Ballerina Bee.
I remember when I was dating Bee, for that short period of time which was actually just so special because it was the first time I was experiencing some form of connection and attraction after leaving my marriage.
I would be stiff, and sit on the floor to stretch out while we were both talking each other’s faces off at 2am. My right thigh was always hurting - and still does to this day. One day he was telling me about how when he was a boy, his mama put him in ballet cause she wanted him to be well-rounded. God, I am smiling writing this and getting a bit teary too.
He actually stood up and started showing me how to do the five essential ballet stretches, as he called them. He promised they would keep me toned, solid, and heal me (I still do them).
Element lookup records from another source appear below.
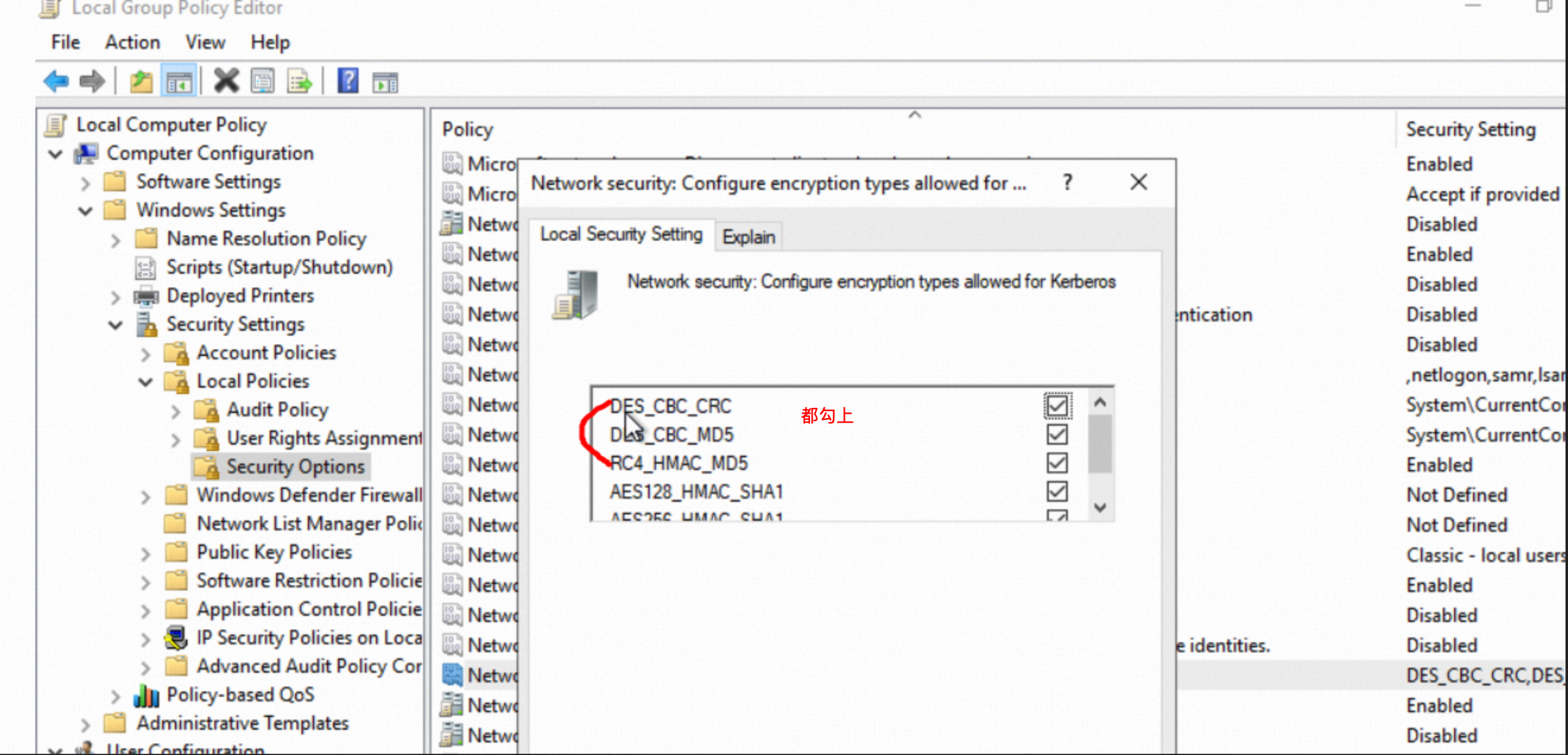Image resolution: width=1568 pixels, height=755 pixels.
Task: Expand the Account Policies tree node
Action: [146, 353]
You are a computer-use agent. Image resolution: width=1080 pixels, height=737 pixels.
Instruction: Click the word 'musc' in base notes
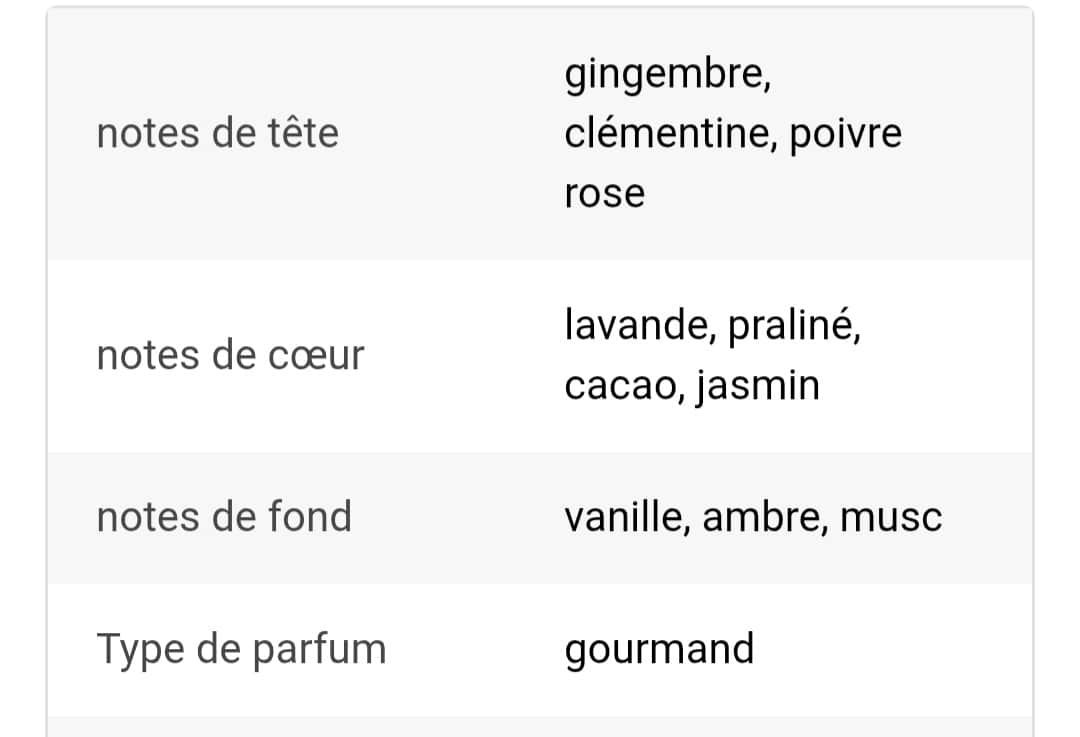point(891,518)
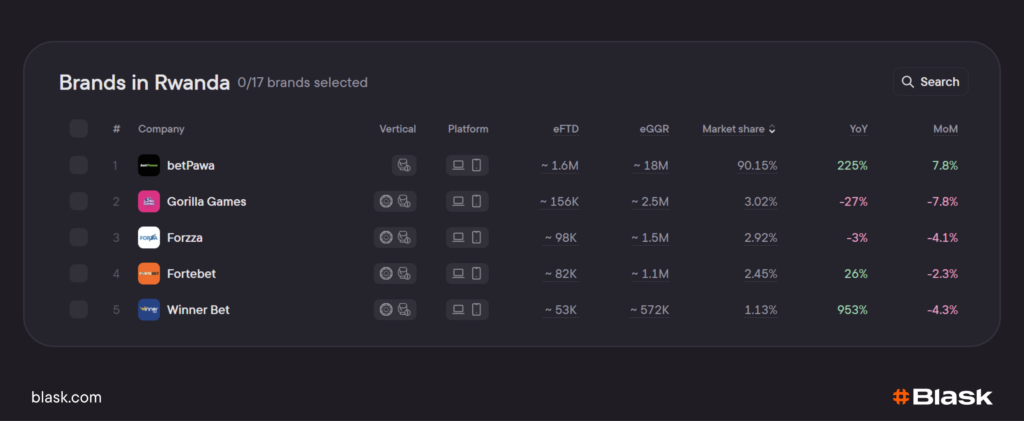Check the betPawa row checkbox
Image resolution: width=1024 pixels, height=421 pixels.
pyautogui.click(x=79, y=165)
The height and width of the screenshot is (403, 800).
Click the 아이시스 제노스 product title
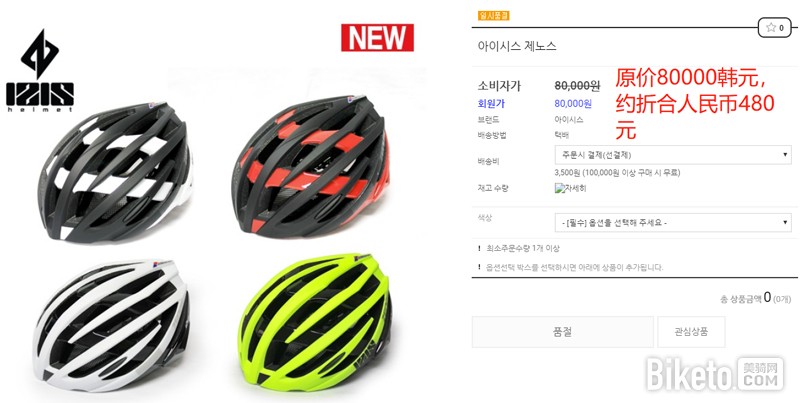pos(517,46)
He gets off the couch and tells me to stand-up, reaches out his hand to help me up and tired, I take it.
He asks me to take a deep breath and extend my right leg into the air while trying to touch my foot.
Bend your knee as much as you need to, he says with zero judgement.
Not being a ballerina, I could hardly bend anything without embarrassing myself. And as my self-consciousness ran interference, I kept worrying that I was failing. I put my leg back down for a moment, closed my yes, took a breath. Lost balance, tried again.
Look at me. Stop looking at your leg.
So I looked at him and he’s like stay focused and picks my leg up slowly. I start tensing up the higher he lifts it cause I know I’m not flexible enough to do this but I try challenging myself and loosening up a bit.
He gets my leg to straighten and puts it on his shoulder and says okay, it hurts a little I know but can you hold it for ten seconds? And I say no way.
Try.
I give him the biggest eye roll and just as I’m about to make a fuss, he puts his lips on mine for somewhere around ten seconds.